Jeffco is starting to relax some cleaning policies regarding confirmed COVID cases, no longer requiring 24-hour closures. Arnold, who is in regular contact with health officials and staff, said there might be additional changes next year, but he’s reluctant to change routines for custodial staff this late in the year.

At Diment’s Jeffco school, every touch point has to be disinfected every night. That includes things like door handles and desks. 

Diment said that collecting recycling also is a new responsibility for school custodians. It used to be something students at the high school took care of, but this year the work was passed on to school custodians.

Arnold said that’s not supposed to be the case. In fact, he said he just drafted a letter last week to school leaders hoping to remind them that recycling again should be handled by students and staff, and now that students are returning to schools full time, it’s “really good timing to re-engage that program properly.”

Then, Diment said, there’s the staff shortages that sometimes mean fewer people sharing the work. 

Even before the pandemic, vacancies in custodial positions were common, but Diment feels things have gotten worse. 

Just last week, Diment was pulled from his school to cover vacancies at another Jeffco high school.

That, and the extra work, he said, means he often doesn’t finish his work within his scheduled shift. He now has to stay late to finish the job at least a couple of times per week.

“They are relying on us to go into these buildings,” Diment said. “It’s asking kind of a lot.”

Arnold said Jeffco currently has from 30 to 40 custodial vacancies out of 500 positions in the district. The district works with two temp agencies trying to fill open positions, before having to pull people from the high school teams or relying on overtime.

# Exercise details:
Can you continue the article on Jeffco school custodians from its final sentence? The records have no connection to the article on Jeffco school custodians.

# Entries shown:

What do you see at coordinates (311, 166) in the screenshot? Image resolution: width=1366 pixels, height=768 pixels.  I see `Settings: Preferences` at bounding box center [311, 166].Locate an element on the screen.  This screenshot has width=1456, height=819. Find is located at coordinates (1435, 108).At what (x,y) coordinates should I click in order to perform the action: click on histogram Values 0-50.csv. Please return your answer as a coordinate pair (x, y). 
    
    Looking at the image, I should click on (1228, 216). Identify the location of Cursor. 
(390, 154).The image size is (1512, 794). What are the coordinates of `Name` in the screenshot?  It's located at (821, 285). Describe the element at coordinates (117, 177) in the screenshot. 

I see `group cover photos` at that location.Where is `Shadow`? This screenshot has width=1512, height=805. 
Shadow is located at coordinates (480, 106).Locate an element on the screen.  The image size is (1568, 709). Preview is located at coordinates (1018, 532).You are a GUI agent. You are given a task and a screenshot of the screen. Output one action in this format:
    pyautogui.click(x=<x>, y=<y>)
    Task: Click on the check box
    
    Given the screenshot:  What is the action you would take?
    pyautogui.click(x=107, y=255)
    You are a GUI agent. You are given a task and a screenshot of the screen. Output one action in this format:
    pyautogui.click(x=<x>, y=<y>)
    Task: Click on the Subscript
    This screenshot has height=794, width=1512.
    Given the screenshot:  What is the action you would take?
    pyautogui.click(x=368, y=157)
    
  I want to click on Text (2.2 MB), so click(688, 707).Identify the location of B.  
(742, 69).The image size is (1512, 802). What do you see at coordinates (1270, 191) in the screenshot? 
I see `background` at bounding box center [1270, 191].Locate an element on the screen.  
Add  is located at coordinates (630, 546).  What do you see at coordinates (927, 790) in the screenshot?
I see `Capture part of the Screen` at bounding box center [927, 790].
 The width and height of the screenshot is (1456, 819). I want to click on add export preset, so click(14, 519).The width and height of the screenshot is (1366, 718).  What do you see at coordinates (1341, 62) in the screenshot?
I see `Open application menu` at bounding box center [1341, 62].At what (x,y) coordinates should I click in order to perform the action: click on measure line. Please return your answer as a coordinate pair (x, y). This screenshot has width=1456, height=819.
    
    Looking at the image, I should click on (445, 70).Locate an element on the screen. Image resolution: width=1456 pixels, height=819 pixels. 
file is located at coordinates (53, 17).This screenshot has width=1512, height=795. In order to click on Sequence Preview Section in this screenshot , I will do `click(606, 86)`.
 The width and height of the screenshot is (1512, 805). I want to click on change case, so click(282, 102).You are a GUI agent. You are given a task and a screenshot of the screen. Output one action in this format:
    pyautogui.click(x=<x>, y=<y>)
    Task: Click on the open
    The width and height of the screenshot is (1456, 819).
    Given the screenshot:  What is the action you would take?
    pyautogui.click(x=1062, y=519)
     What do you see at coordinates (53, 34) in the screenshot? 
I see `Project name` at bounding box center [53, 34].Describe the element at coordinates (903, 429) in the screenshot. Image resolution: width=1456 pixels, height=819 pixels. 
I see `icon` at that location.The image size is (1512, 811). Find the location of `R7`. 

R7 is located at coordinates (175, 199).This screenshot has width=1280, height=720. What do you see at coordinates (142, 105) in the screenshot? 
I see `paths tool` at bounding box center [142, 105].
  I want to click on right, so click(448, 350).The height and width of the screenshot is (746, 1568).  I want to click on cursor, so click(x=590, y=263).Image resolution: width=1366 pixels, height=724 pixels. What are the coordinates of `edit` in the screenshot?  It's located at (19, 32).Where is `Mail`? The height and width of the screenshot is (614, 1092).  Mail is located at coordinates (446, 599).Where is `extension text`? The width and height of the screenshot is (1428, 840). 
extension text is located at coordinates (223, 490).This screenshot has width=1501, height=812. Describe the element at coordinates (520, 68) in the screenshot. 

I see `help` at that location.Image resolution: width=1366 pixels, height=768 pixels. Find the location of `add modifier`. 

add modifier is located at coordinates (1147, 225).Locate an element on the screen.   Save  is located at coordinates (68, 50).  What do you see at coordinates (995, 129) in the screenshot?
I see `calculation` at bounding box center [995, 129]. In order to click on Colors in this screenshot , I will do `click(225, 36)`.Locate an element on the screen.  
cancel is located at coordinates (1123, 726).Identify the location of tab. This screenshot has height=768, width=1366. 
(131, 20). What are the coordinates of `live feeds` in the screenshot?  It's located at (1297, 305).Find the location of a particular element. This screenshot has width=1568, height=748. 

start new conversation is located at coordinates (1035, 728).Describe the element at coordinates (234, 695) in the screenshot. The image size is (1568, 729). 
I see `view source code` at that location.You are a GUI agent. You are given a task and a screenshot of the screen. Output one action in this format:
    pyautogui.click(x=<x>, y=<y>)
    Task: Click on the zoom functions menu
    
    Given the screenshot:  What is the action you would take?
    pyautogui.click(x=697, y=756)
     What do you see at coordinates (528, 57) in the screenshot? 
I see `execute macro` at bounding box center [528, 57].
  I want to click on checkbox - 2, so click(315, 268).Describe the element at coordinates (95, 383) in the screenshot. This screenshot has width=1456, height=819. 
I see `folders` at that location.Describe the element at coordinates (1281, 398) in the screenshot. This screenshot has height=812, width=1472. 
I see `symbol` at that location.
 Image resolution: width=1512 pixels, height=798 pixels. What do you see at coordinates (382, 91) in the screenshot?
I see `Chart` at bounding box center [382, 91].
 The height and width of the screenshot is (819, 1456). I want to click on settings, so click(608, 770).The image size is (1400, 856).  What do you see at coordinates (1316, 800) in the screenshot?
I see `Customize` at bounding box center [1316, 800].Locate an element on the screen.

# Response to this exercise:
“Even with two labor agencies, they are not able to meet our needs,” Arnold said.

But things are better than a few months ago, Arnold said, as he was just able to hire about 30 people in the last month and a half. Applications are starting to come in, and he’s hopeful he’ll be able to fill more positions soon.

For Jeffco custodians, the workload in the past year has also included doing a deep cleaning of a school when confirmed cases prompt a 24-hour shutdown.

That deep clean involves electrostatic sprayers that leaders drop off at a school site so that custodial teams can spray then ventilate the whole school.

In the fall, as Jeffco and other districts had to pivot back to full remote learning as cases of COVID went up, district leaders cited problems in getting schools cleaned within those 24 hours as one of many operational challenges.

Arnold said that it wasn’t a problem with the staffing, but with the equipment.

“There were a couple of times we had so many schools that needed to be sprayed on a particular day, but we only have so many sprayers,” Arnold said. 

The district just recently updated its policies to not automatically require 24-hour full closures of a school after a COVID outbreak. Custodial teams, however, will still be directed to the specific areas of a school that need to be more thoroughly cleaned “in addition to their normal disinfecting that occurs each evening in each building.”

Custodian David Diment sweeps up in the school cafeteria. (Andy Cross/The Denver Post)

Arnold said that he appreciates the district giving teachers cleaning supplies so they too can help keep classrooms clean between cohorts, rather than putting everything on custodial staff.

“It’s really somewhat of a team approach,” Arnold said.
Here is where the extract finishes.